But that’s what Council did Wednesday when it approved a 10-year pact with Hobart and William Smith Colleges that will provide the city nearly $2.4 million over 10 years to help pay for the cost of city services. The deal takes effect in 2022 and runs until 2031.

Resident Benjamin Allen told Council that he was “very leery of any 10-year agreement” approved by a Council that “you guys won’t be part of.”

That thought was echoed by former city councilor Jackie Augustine, who said approval of the pact, which was unanimous, was not a good “last act by an outgoing Council.”

Allen also said he felt the city was “being dictated to” when it came to the terms, while Augustine suggested there were no metrics to back up the dollar amount decided upon.

Under the proposal, HWS “donations” would go from $220,000 in 2022 to $258,000 in the 10th year. Under the previously approved plan, HWS paid the city $160,000 in 2012, with the amount gradually rising to about $191,000 in the last year of the 10-year pact, 2021.

The new agreement reflects a $25,000 increase from the last year of the current pact to the first year of the new one.

The original agreement was developed in the face of a potential legal challenge to City Council’s approval of a Transportation Benefit Assessment District, approved in 2011, which would have required all city properties, both taxable and tax-exempt, to pay a fee toward the $2 million cost of maintaining city streets.

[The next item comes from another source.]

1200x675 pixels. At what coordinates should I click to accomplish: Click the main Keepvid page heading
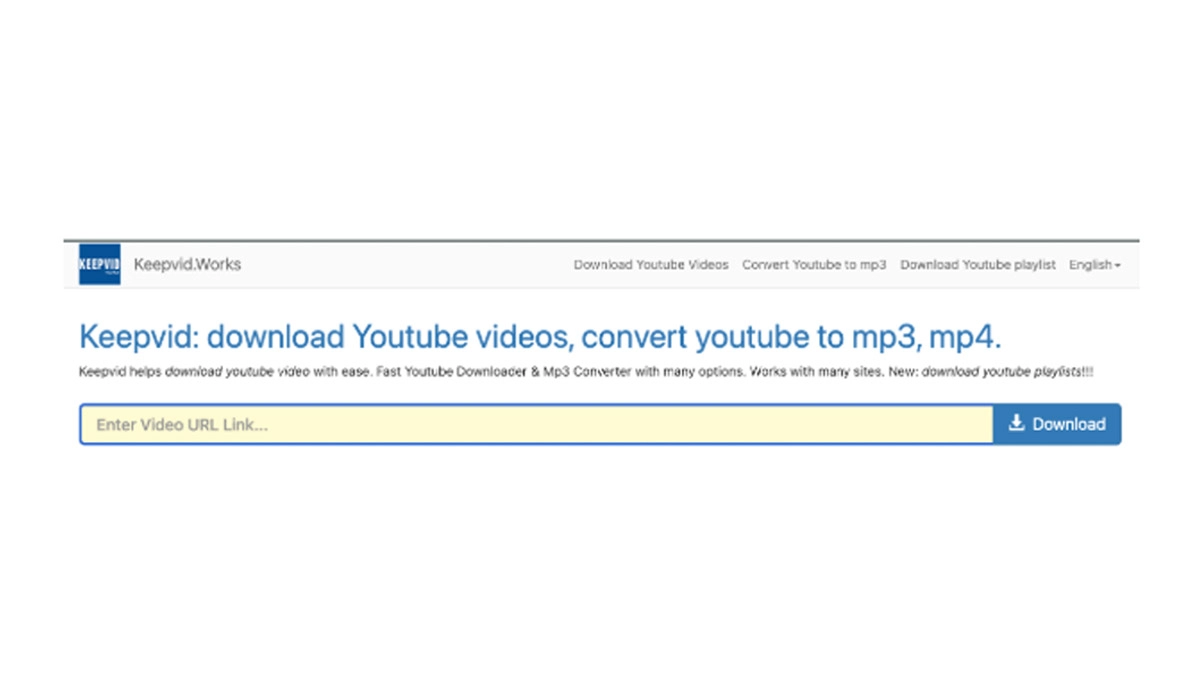pos(540,337)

In the face of a possible legal challenge by HWS and other not-for-profits, the plan was scrapped by Council in exchange for a settlement that provided the city with money from HWS and Finger Lakes Health over a 10-year period. Finger Lakes Health pays the city a much smaller amount under the current pact: from $40,000 in the first year, 2012, to nearly $47,000 in 2021. Finger Lakes Health and the city have yet to reach an accord on a separate deal.

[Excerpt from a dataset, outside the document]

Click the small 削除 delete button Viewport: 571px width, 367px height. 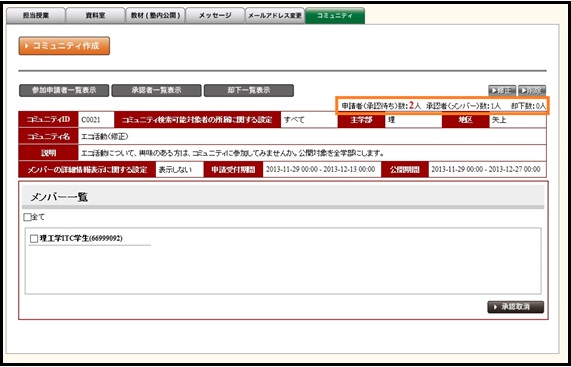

Councilors denied HWS dictated the terms of the new pact.

“These are conversations we’ve been having,” said Second Ward Councilor Paul D’Amico, one of six outgoing councilors. “I like the relationship we have with the Colleges, and it started with Mr. Gearan (former HWS president Mark Gearan).”

Fifth Ward Councilor Jason Hagerman, who like D’Amico also declined to run for reelection, agreed that HWS is not controlling the city and that the Colleges have “shown some goodwill” by working on a new pact well before the current one ends.

Third Ward Councilor Steve Valentino, who will become the city’s next mayor on Jan. 1, likes the payment plan as well.

“It’s a positive agreement and a good decision for the city to make,” he said.

Valentino said other city not-for-profits should contribute as well.

“We are challenging other non-profits to do the same thing and provide the same benefits,” he said.

Fourth Ward Councilor Ken Camera, who will be returning to Council, didn’t necessarily like the payment plan but was worried that if it was rejected, the city could end up with nothing.

Many council candidates this fall noted the city’s large amount of non-taxable property — about 60 percent — and many times they singled out HWS as not doing enough for the city in return for services. In particular, they pointed to the large number of false alarms that draw city firefighters to the campus at a cost.

City Manager Sage Gerling said the city is continuing to address the issue and has noted that $25,000 of each of the payments under the new agreement goes directly to fire-protection costs.

HWS spokesperson Cathy Williams issued a statement to the Finger Lakes Times following the approval of the new agreement.

“Hobart and William Smith Colleges have voluntarily chosen to extend the 2011 commitment to the city of Geneva for another 10 years, and have added an additional provision to support the efforts of the city’s fire department,” the statement read. “The Colleges remain deeply appreciative of the very strong working relationship Hobart and William Smith have with the city of Geneva. This commitment … is one of the many ways in which our faculty, staff and students engage with the Geneva community.”

The pact first came before Council in November but was delayed for a month in light of Council and residents’ concerns.

The approved agreement ended up being the same one presented before Council in November.